I want to know which functions fits better to my data by calculating the chi square value and then compare it.
The data i have could like either like a gaussian or kind of like an horizontal line, so my goal would be to fit each time my data (using scipy.curve fit) to both functions and then calculate the chisquare value (using scipy.stats), but can i directly compare both values and take the 'lowest' one as both functions have the same number of points but different parameters (hence not the same df): 4 parameters for my gaussian and 1 for my horizontal line ?
def horiz(x,c):
return np.full_like(x, c)
#Define the Gaussian function
def gauss(x, H, A, x0, sigma):
return H + A * np.exp(-(x - x0) ** 2 / (2 * sigma ** 2))
example of code below:
p0_c = [moy]
popt_c, pcov = curve_fit(horiz, x, Smooth_data, p0 = p0_c)
fit_c = horiz(x, *popt_c)
chi_c, p_c = stats.chisquare(Counts_list[i], fit_c )
end.
You could use something like the Bayesian Information Criterion (BIC) for model selection, which accounts for the different numbers of parameters in each model with a penalty factor for more parameters.
Mocking up a version of your example, this could be done with the following steps.
Set up model functions and generate some simulated data containing a Gaussian "bump".
import numpy as np
from matplotlib import pyplot as plt
from scipy.optimize import curve_fit
def gauss(x, H, A, x0, sigma):
return H + A * np.exp(-(x - x0) ** 2 / (2 * sigma ** 2))
def horiz(x,c):
return np.full_like(x, c)
# generate some data containing a Gaussian bump
n = 10_000 # number of data points
x = np.linspace(0, 1_000_000, n, dtype=float)
# random Gaussian noise
y = np.random.randn(n) * 5e-8
# Gaussian bump parameters
sigma = 30_000
x0 = 400_000
H = 0
A = 4.5e-7
y += gauss(x, H, A, x0, sigma)
Use curve_fit
to get a best fit, maximum likelihood, model (I've had to scale the parameters to get the fitting to work reasonably).
# scale factors
scaleamp = 1e8
scalerange = 1e-5
# initial parameter guesses
iniguess = (0.1e-7 * scaleamp, 1e-7 * scaleamp, 350000.0 * scalerange, 10000.0 * scalerange)
# fit Gaussian bump model
gaussfit = curve_fit(gauss, x * scalerange, y * scaleamp, p0=iniguess)

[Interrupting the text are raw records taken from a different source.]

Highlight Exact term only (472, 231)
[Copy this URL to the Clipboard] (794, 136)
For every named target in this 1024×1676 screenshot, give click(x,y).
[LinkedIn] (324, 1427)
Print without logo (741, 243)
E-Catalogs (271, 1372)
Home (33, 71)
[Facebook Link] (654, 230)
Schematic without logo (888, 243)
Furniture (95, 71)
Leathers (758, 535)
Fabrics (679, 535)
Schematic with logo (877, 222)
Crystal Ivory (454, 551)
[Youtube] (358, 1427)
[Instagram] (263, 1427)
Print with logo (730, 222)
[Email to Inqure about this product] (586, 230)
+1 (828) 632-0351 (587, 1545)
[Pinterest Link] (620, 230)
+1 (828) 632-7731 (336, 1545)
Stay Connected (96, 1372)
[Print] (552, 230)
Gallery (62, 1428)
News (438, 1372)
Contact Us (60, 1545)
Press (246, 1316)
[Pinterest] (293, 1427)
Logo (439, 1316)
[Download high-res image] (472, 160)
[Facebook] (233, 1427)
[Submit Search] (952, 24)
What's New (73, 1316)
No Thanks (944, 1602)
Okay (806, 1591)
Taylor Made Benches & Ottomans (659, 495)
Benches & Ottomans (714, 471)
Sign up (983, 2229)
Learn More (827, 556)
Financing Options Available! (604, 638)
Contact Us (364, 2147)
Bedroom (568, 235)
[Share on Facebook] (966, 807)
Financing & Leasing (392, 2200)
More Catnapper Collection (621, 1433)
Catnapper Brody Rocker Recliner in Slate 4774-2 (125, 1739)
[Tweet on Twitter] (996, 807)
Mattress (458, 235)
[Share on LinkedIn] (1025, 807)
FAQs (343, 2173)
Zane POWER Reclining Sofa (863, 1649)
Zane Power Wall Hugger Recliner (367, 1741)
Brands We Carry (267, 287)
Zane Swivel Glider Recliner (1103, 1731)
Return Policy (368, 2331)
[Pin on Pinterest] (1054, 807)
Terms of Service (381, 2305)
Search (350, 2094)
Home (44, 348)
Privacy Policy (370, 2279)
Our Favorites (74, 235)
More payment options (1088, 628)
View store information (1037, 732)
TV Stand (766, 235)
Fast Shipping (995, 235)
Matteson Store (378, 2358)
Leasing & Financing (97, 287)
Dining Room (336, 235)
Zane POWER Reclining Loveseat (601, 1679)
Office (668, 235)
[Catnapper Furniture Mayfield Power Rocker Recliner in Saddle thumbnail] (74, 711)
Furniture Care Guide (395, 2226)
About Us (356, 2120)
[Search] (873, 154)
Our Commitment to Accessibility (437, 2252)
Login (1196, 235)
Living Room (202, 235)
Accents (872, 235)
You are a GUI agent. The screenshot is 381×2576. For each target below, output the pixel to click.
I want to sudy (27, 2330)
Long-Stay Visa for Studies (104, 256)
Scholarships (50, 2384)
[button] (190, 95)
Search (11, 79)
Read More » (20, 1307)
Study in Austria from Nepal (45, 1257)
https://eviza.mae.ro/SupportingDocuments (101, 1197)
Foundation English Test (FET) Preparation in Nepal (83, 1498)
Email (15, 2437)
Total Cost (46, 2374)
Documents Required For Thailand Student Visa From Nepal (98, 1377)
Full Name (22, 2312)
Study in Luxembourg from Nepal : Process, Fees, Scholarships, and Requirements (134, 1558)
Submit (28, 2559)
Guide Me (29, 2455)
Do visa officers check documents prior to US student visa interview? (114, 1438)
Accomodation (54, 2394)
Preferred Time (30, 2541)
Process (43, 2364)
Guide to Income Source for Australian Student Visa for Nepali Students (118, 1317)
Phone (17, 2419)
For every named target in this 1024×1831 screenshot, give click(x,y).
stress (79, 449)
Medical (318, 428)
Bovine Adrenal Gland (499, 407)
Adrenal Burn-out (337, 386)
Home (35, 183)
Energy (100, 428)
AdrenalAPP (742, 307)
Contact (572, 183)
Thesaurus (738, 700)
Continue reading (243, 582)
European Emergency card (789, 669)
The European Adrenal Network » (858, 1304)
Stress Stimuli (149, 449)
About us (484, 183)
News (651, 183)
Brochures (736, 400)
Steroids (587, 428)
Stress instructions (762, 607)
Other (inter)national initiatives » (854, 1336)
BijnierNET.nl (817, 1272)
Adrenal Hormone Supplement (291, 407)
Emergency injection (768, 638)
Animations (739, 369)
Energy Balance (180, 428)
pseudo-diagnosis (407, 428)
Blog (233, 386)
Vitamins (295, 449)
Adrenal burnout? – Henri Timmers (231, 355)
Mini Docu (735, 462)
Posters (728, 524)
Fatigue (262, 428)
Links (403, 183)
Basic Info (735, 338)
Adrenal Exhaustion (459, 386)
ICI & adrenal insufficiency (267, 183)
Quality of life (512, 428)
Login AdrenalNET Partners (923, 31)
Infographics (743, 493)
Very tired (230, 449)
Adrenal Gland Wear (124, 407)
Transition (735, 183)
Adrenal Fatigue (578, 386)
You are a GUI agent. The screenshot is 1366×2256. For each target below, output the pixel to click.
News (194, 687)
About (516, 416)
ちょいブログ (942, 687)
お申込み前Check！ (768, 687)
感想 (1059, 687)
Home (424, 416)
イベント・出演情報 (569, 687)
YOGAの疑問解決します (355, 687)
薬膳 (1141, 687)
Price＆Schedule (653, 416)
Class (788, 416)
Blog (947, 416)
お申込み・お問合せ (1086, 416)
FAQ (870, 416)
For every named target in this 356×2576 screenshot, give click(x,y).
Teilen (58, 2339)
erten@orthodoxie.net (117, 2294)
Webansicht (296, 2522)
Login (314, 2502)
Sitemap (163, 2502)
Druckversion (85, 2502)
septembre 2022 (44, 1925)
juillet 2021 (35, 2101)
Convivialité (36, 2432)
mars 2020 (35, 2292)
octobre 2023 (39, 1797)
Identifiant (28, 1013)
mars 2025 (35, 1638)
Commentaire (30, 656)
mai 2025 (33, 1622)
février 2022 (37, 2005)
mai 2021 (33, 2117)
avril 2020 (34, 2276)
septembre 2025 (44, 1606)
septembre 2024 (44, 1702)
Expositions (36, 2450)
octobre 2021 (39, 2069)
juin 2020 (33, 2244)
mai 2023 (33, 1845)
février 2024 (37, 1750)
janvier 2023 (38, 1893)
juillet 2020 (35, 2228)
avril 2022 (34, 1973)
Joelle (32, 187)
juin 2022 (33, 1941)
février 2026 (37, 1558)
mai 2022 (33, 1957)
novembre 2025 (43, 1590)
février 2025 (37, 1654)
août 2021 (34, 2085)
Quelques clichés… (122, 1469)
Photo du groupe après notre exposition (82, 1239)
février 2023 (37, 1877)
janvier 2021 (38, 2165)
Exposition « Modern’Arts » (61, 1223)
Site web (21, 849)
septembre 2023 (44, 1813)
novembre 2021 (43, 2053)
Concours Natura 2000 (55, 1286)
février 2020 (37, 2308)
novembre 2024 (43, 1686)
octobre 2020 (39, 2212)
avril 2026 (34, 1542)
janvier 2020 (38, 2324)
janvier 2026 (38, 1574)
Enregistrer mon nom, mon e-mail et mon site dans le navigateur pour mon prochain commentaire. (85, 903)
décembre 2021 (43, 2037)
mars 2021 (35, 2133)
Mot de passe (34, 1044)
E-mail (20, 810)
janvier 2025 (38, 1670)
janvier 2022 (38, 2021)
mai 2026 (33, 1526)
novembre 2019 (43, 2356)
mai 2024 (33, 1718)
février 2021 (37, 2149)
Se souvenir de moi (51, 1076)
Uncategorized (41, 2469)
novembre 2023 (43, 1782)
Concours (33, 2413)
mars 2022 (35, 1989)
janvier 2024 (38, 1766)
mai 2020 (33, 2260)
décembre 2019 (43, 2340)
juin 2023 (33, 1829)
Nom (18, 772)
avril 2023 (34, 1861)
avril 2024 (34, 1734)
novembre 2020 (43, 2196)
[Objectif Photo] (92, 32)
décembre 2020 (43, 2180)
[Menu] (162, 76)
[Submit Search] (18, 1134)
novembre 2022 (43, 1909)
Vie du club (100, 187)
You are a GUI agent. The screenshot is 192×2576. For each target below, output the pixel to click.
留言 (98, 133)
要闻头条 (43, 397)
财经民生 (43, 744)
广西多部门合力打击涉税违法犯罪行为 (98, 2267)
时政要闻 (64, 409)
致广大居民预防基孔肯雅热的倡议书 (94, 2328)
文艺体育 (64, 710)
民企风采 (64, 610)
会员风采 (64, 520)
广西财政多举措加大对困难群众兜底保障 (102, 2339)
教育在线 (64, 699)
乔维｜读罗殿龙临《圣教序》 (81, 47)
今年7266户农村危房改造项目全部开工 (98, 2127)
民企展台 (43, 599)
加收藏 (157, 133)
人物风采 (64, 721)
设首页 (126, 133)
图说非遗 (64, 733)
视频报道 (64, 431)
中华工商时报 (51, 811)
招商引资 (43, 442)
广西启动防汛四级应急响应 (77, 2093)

# fit horizontal line model
linefit = curve_fit(horiz, x, y * scaleamp, p0=(0.0,))
Generate the best fit models and calculate the (log)likelihood for that model given the data (for the likelihood function, because we don't have an estimate of the uncertainty in the data, we can use the Student's t-like distribution defined in Eqn 3.38 in Sivia on pg. 53).
Hf, Af, x0f, sigmaf = gaussfit[0]
# rescale best fit parameters to generate the Gaussian model
bestgaussfit = gauss(x, Hf / scaleamp, Af / scaleamp, x0f / scalerange, sigmaf / scalerange)
# get log likelihood
logLgauss = -((n - 1) / 2) * np.log(np.sum((y - bestgaussfit)**2))
# generate the best fit horizontal line model
bestlinefit = horiz(x, linefit[0][0] / scaleamp)
# get log likelihood
logLhoriz = -((n - 1) / 2) * np.log(np.sum((y - bestlinefit)**2))
Generate the BIC for both models.
ngaussparams = 4 # number of Gaussian model parameters
bicgauss = ngaussparams * np.log(n) - 2 * logLgauss
nlineparams = 1 # number of parameters for the flat line
bicline = nlineparams * np.log(n) - 2 * logLhoriz
With the BIC, the model with the lower number is the preferred model. In this case the BIC for the Gaussian model is a lot lower (by about 16000 for the data I generated).